We have been hiking on the trail to Sainte-Victoire since early morning, and stumbled onto this distinctive old place. I choose a 1987 Cairanne from a private label caveau. The slightly formal waiter sets out two glasses, opens the bottle, pours a small portion of an incredibly dark liquid into one of them, and the air fills with plum blossoms, ripe currants, licorice, and black figs.

The wine is stylish and graceful, and on the tongue feels like supple dark petals fallen off an ancient tree. From the veranda we watch a man plowing a field of black earth with a tractor, and up on the white chalky clifts toward Sainte-Victoire, scattered pink and yellow asphodels, wild white roses, gray cork oaks, and layers of red clay.

I slip off my walking shoes under the table, lean back, and watch the afternoon creep up some stone walls. Some children run down the street, then a girl on a scooter, a minibus with a few Sainte-Victoire sightseers, and a boy herding goats. From the kitchen there is a small bell ringing. The waiter brings goat cheese, olives, and hazelnuts. The half-filled glasses give the wine room to breathe.

[RECORD EXTRACTS]:
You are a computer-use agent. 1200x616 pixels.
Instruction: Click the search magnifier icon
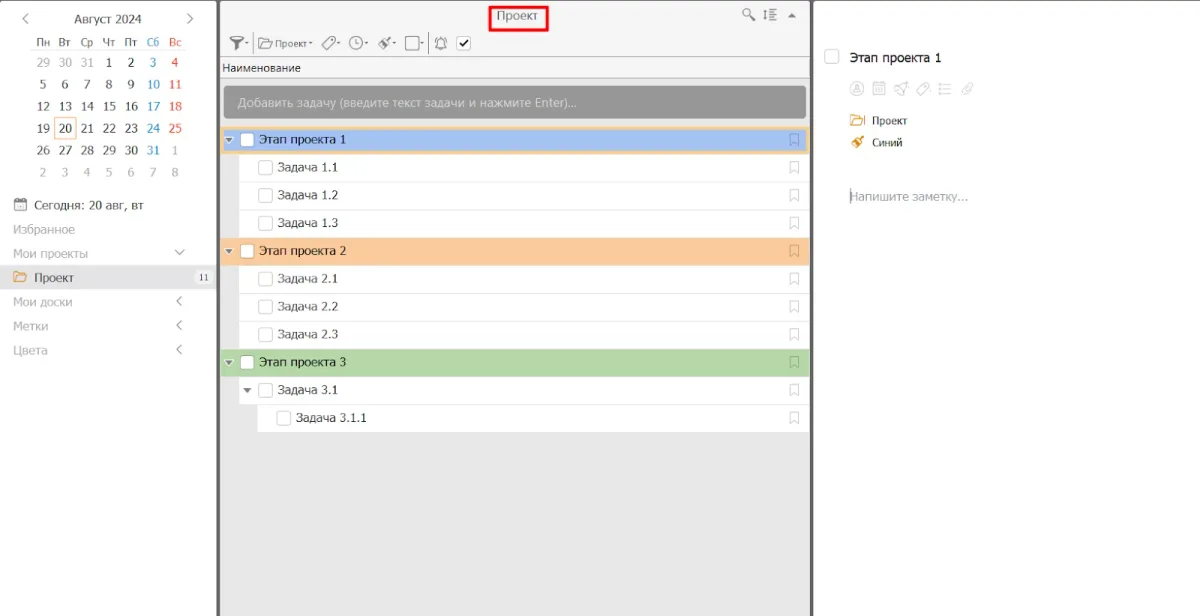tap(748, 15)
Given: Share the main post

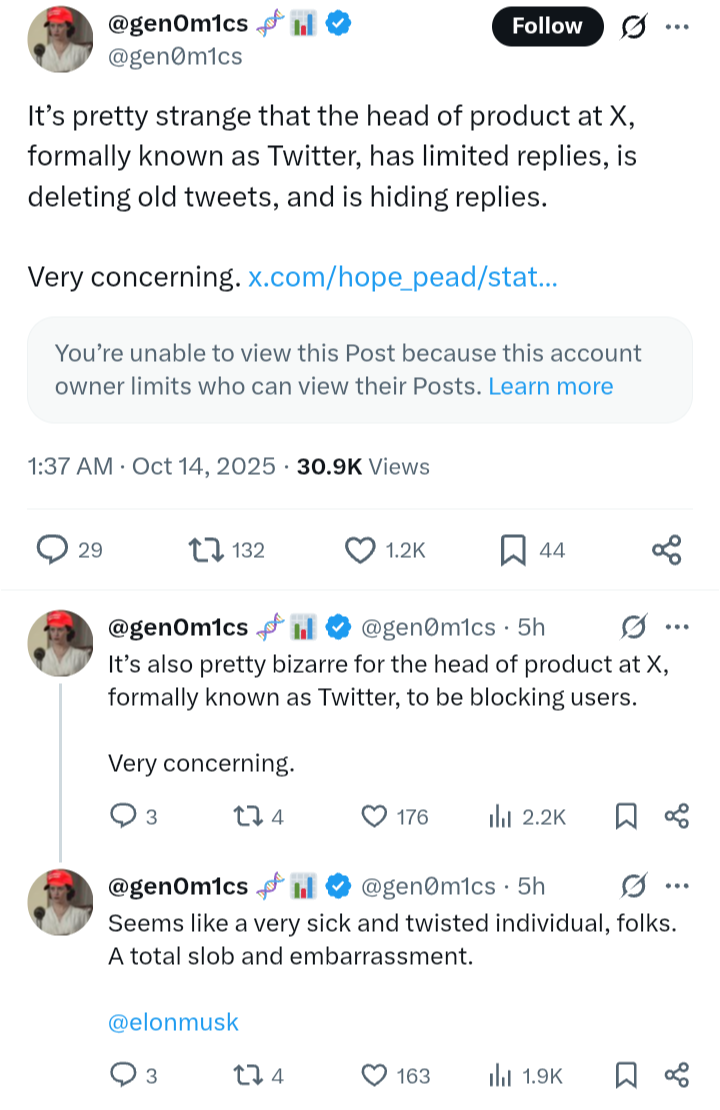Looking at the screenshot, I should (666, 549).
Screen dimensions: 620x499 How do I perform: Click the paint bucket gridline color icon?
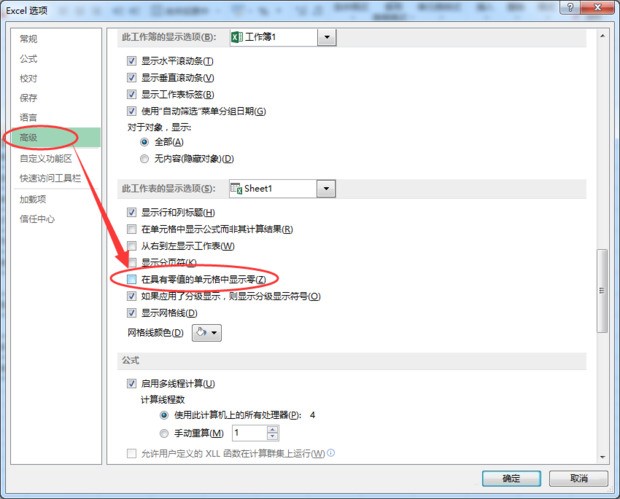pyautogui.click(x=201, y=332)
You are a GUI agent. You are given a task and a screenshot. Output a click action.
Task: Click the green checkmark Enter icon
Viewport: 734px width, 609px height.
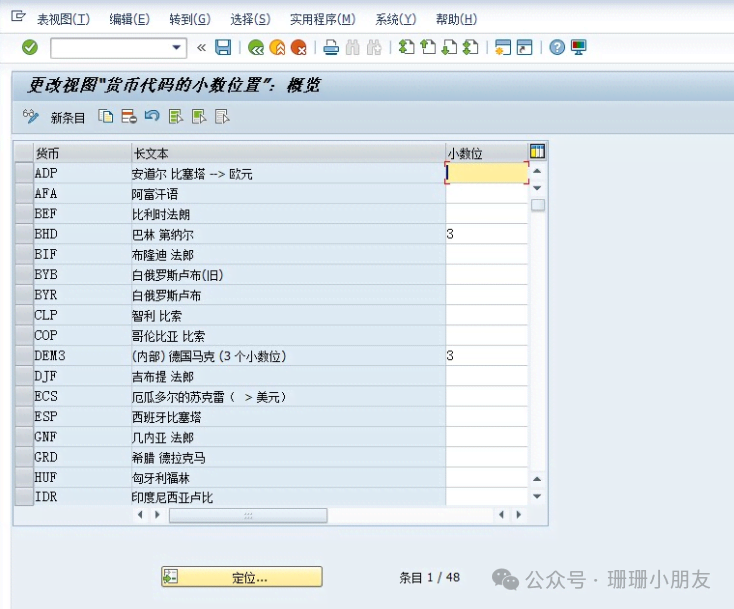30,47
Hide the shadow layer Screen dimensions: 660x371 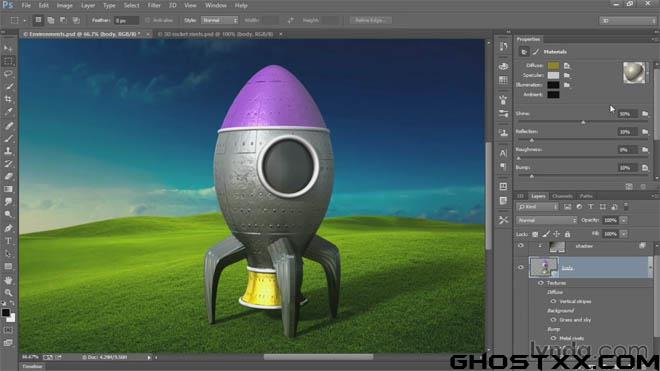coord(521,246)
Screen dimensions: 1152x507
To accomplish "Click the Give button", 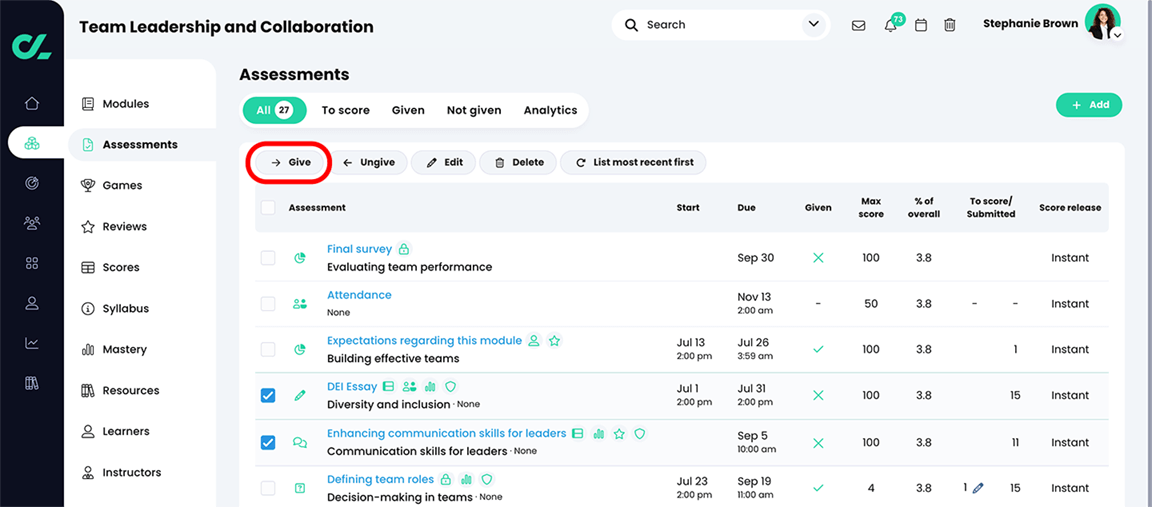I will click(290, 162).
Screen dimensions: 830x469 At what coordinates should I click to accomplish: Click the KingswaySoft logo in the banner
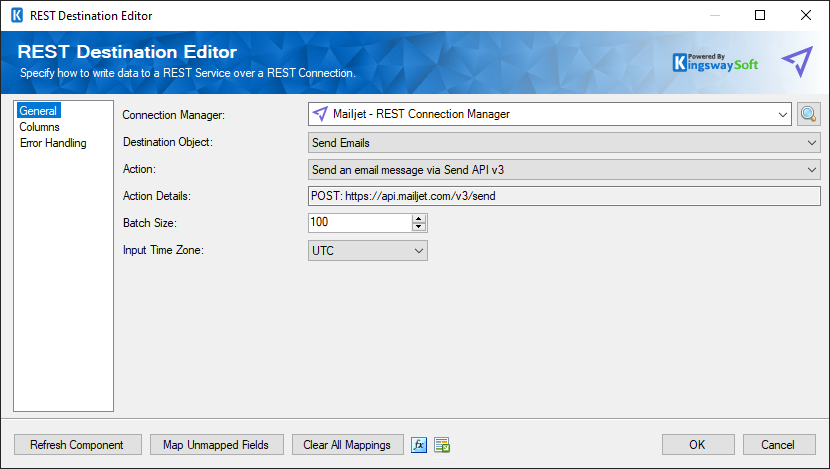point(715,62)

[GOAL A]:
In the Sainte-Victoire wine passage, rewrite the paragraph beginning "I slip off my walking shoes" as a short bulleted list that keeps its main facts.
[GOAL B]:
Write the next paragraph of the Sainte-Victoire wine passage, picking up after its final sentence.
The listing comes from a separate source and has nothing to do with the passage.

[EXPECTED OUTPUT A]:
- The narrator slips off walking shoes under the table, leans back, and watches the afternoon creep up some stone walls.
- Passing down the street: some children, a girl on a scooter, a minibus with a few Sainte-Victoire sightseers, and a boy herding goats.
- A small bell rings in the kitchen.
- The waiter brings goat cheese, olives, and hazelnuts.
- The half-filled glasses let the wine breathe.

[EXPECTED OUTPUT B]:
A hundred years ago Cezanne walked up the steep path near the chemin de la Marguerite and set his easel at the high point of the cliffs to view Saint-Victoire and the yellow wheat fields, blue stone paths, pink, lavender, and red roofed villas and bastides below. The light and color of this place filled Cezanne with an intense vision, which inspired him, so that nothing seemed to bother him, not the cold morning wind, the buttons missing from his coat, nor the fact that very few understood what he was working on.

My friend and I enjoy talking to each other. The waiter asks just once if the wine is good, and does not intrude, even during long periods of silence; and for a while we lose track of time the way one loses the lyrics of an old familiar song. They just slip away.

On the path back toward the village, Saint-Victoire is lit up in the dying light as a breeze that seems unearthed from the fields evokes a complex weave of ancient minerals, sea corals, obsidians, slates, and dark clays. Through the umbrella pines, a slow wave of yellow moonlight rises above the hills, and hangs there, unmoving, against a canvas of emerald, buttercup, and fuschia.

The moon wraps Sainte-Victoire in wheatstraw and I feel wrapped in the love of all that is earthly, as if it were my own skin. Walking up the hill, we watch the sky turn completely red and the smoke of Aix rising over blossoming pear orchards, Roman ruins, farmyards, little Arabic courtyards with bright tiles and fine carpets.

In the shadow of a stone wall, the dark contour of a horse tosses its mane in the moonlight, and walks away on a path that never ends. This fiery moment in the transparency of dusk vanishes into the ruins of the earth, and in Provence, it never ends. And, perhaps better than in most places, it is understood.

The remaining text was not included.